__Brano di partenza__:
Stanno facendo molto discutere in questi giorni le conclusioni di un corposo rapporto (il cosiddetto “Rapporto Lescure”) contenente 75 proposte legislative per preservare e finanziare la produzione culturale francese. Dopo 10 mesi di lavoro, la Commissione di saggi guidata da Lescure (che è un giornalista, manager, fondatore di Canal Plus e da cinque anni direttore del Théâtre Marigny) ha consegnato al Presidente Hollande lo scorso 13 maggio le proposte finali per mettere al passo con i tempi di Internet e dei mercati digitali globalizzati la cosiddetta “eccezione culturale”, cioè l’idea difesa per la prima volta dalla Francia durante i negoziati dell’Uruguay Round del 1993 che i prodotti culturali non possano essere considerati una merce come le altre (e figurarsi i prodotti culturali francesi…) ma hanno bisogno di regole ad hoc (non importa se protezionistiche o basate su sovvenzioni pubbliche..)

__Estratti dei dati__:
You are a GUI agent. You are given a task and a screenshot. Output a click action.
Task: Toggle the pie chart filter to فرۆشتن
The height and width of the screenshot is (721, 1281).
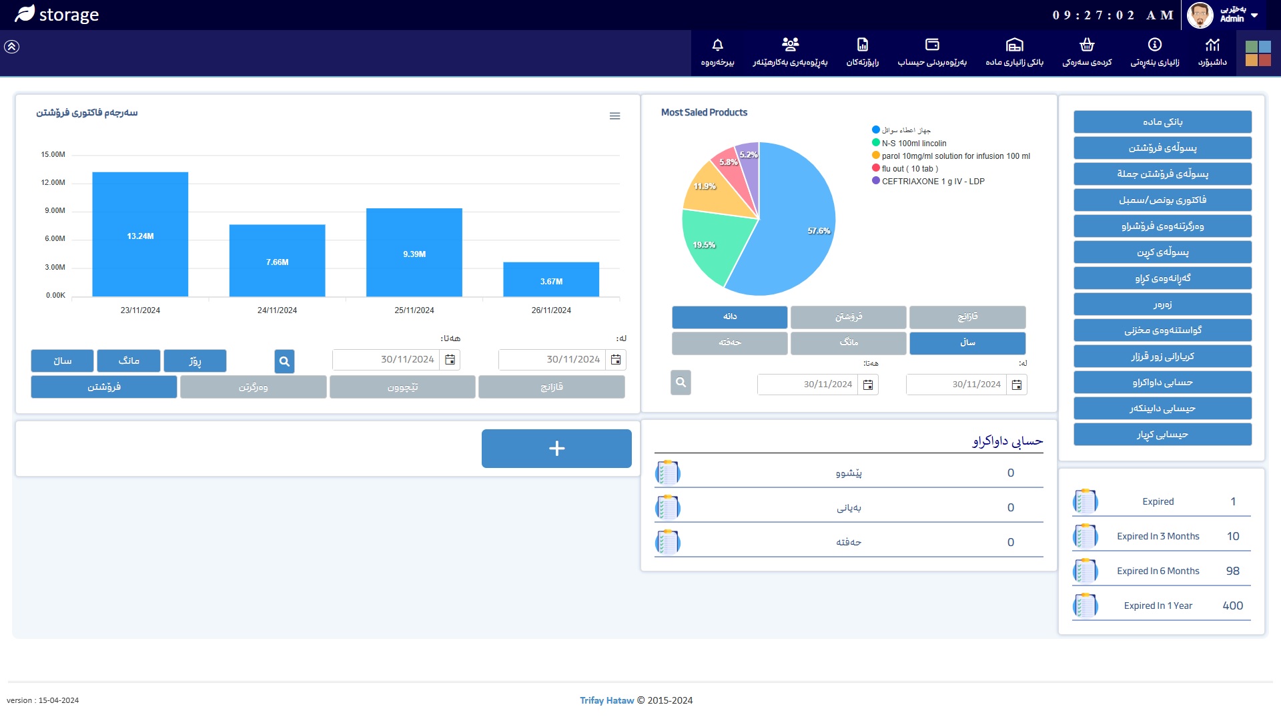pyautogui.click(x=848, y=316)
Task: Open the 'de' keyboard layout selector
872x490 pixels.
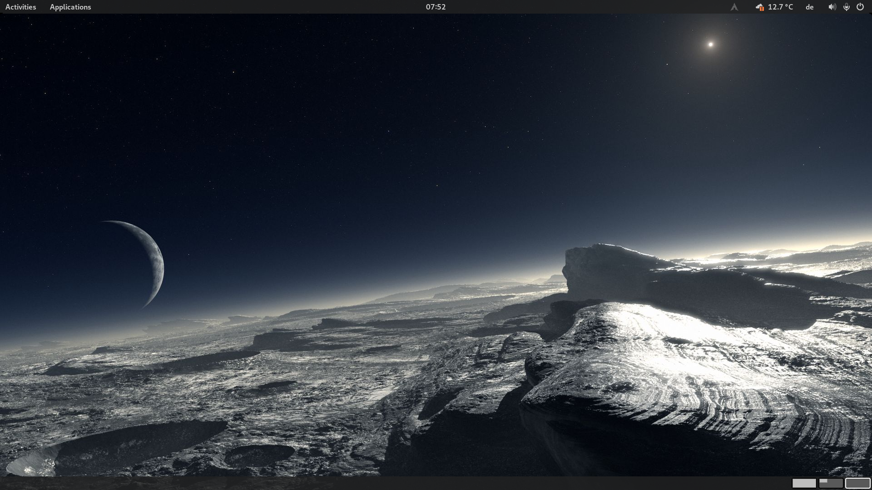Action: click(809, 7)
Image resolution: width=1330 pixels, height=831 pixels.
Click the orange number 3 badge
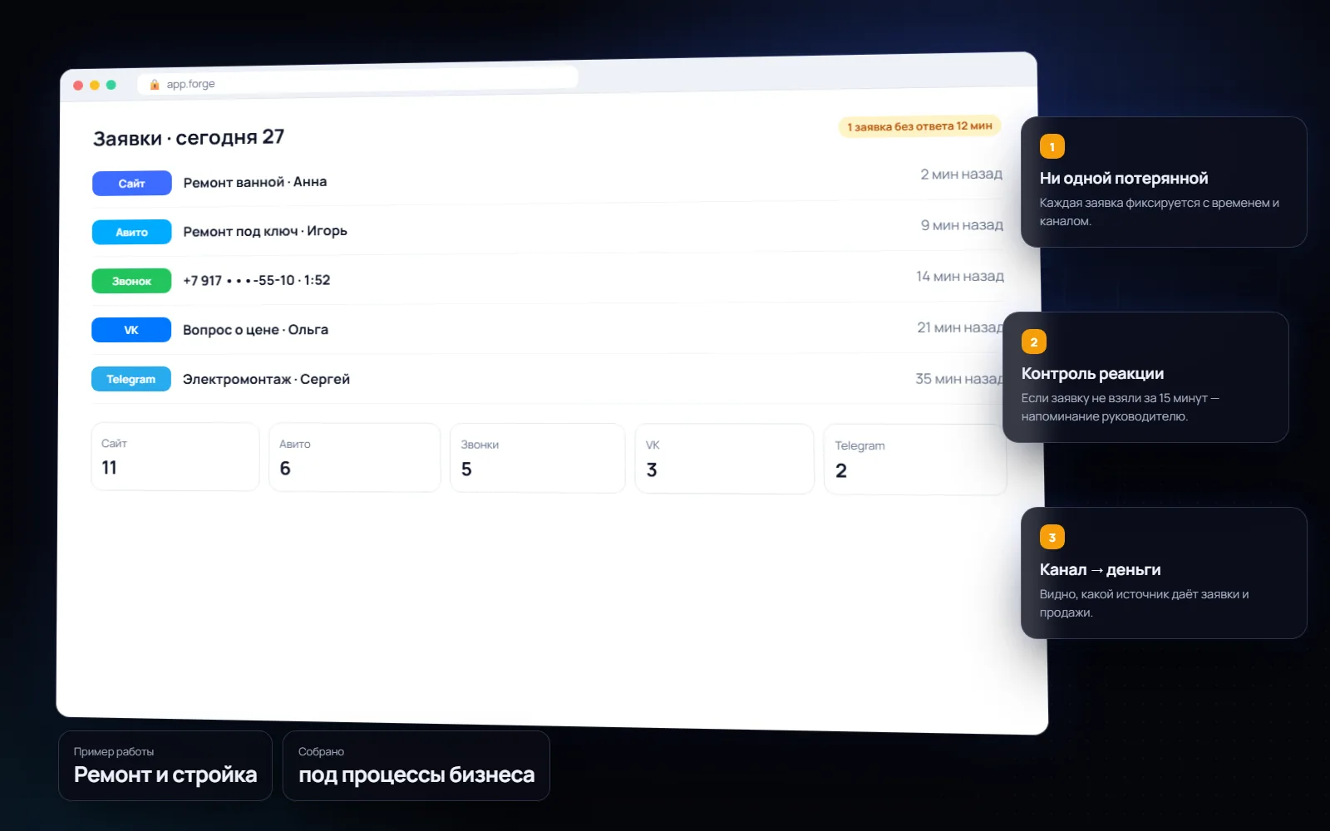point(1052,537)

__Consegna__: Prosegui il brano sul Rapporto Lescure dopo la sua ultima frase. I dati provengono da una fonte diversa da quella del brano.

__Esercizio svolto__:
Tra le novità più rilevanti, una sorta di “I-Tax” da applicare a tablet, smartphone e prodotti tecnologici per finanziare la produzione culturale della Francia. Ovviamente siamo al momento solo allo stadio embrionale di proposta, dovendo cominciare – ove politicamente approvata– il lungo percorso parlamentare di una iniziativa di legge vera e propria che traduca politicamente e legislativamente la proposta Lescure. Ma è interessante analizzare alcuni aspetti. In primo luogo il presupposto logico: si legge nel Rapporto Lescure che “molti francesi esitano a comprare legalmente un Cd musicale a 9,9 euro mentre sono pronti a spendere da 300 a 800 euro per iPad o smartphone”. Questa considerazione psico-sociologica basta da sola a fare esprimere ai saggi (e ad una parte già cospicua della maggioranza: l’idea di una I-Tax è stata fortemente criticata dalla destra ma ha trovato l’immediato sostegno del Ministro della Comunicazione, Aurélie Filippetti) un favor verso il nuovo balzello digitale.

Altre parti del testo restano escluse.